Мы никогда ничего не узнаем, кроме того, что сказано в летописи… 9 мая Пимен пошел в Царьград (через Сарай). Дай Бог, в конце июня, ежели не позже, послы были в Киеве. Июль, август, сентябрь… Дионисий умер (убит? отравлен? не выдержало плена его бурное сердце?!) 15 октября в затворе, в тюрьме.
Князь ли постарался? Наказ ли Киприанов тайный исполнил кто из наперсников болгарина? Фряги? Католики? Римский престол?
И каковы были его последние дни, ежели он знал, ведал, что дни действительно последние? Мужался ли, выпив яд? Или разом сдало старое сердце, не выдержавшее муки плена? И пришел ли в отчаяние он в последние дни? Или и тут сумел скрепить себя, поручив мятежный дух Господу своему?
Уведал ли наконец тщету стремлений людских или верил до самого конца в высокое предназначенье свое? Обвинял ли врагов, проклял ли, или простил перед неизбежным концом? Да и считал ли неизбежным конец? Мы не знаем, мы ничего не знаем!
В пещере, некогда ископанной для себя Антонием, прохлада и тишина.
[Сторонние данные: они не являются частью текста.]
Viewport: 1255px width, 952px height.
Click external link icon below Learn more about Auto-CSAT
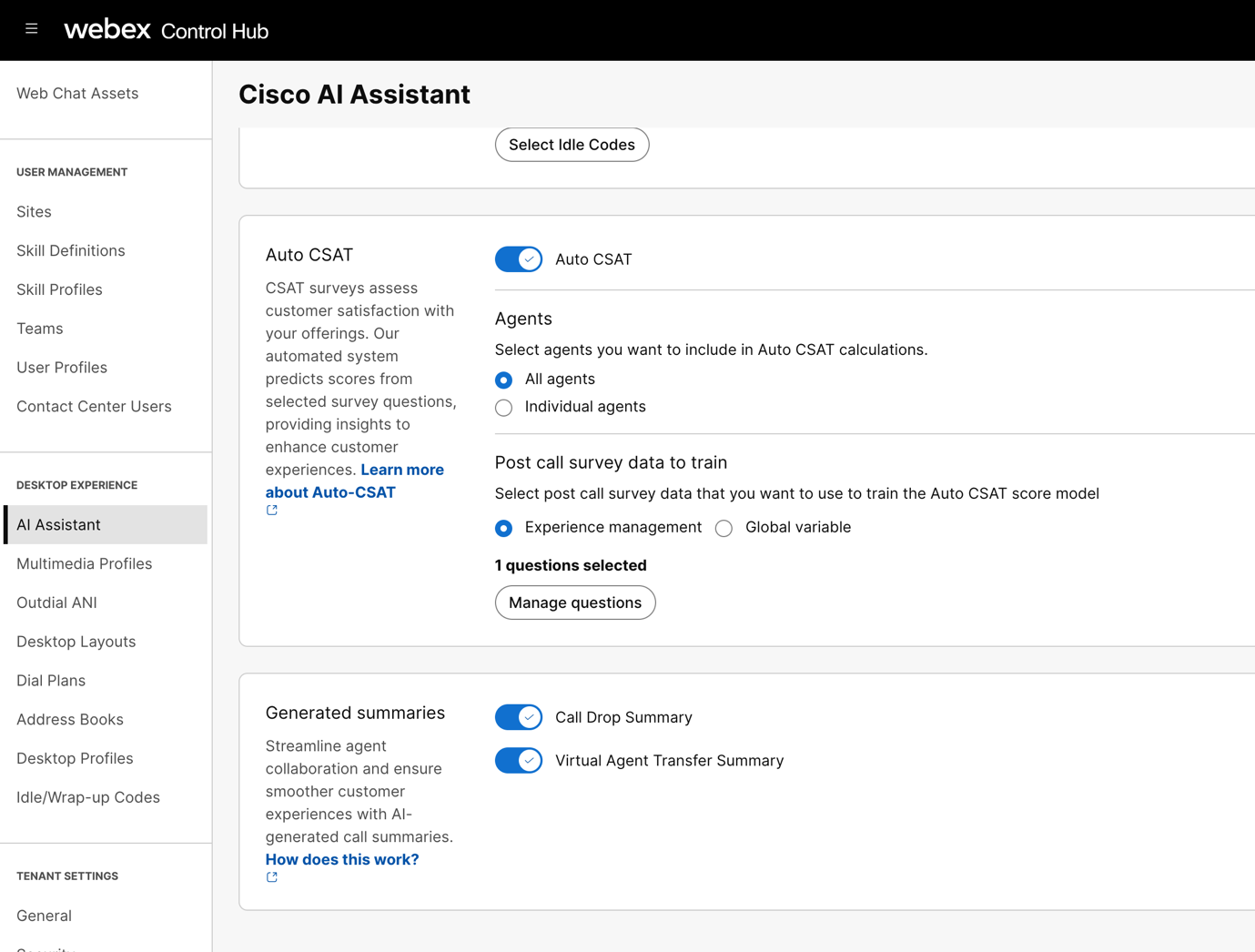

Дионисий, почуявший истомную слабость в членах, ложится и прикрывает вежды. Тотчас над ним склоняется неслышимый, но осиянный светом древний старец. В глазницах его – синие тени, седая, как мох, белая борода светится, и весь он соткан из света и почти прозрачен.
– Ты еси? – вопрошает Дионисий, узнавая Антония и – не удивляясь тому.
– Аз есмь! – неслышимо отвечает девяностолетний старец (ибо Антонию и теперь столько лет, сколько было в момент кончины).
– Ты пришел утешить мя? – вопрошает Дионисий.
– Я пришел тебя искусить! – возражает тот и вопрошает негромко:
– Все ли ты исполнил и все ли претерпел в жизни сей?
– Отче! Завидую тебе! Главного я не свершил на земле!
Пытается спорить Денис, ставший вдруг вновь юным и неразумным.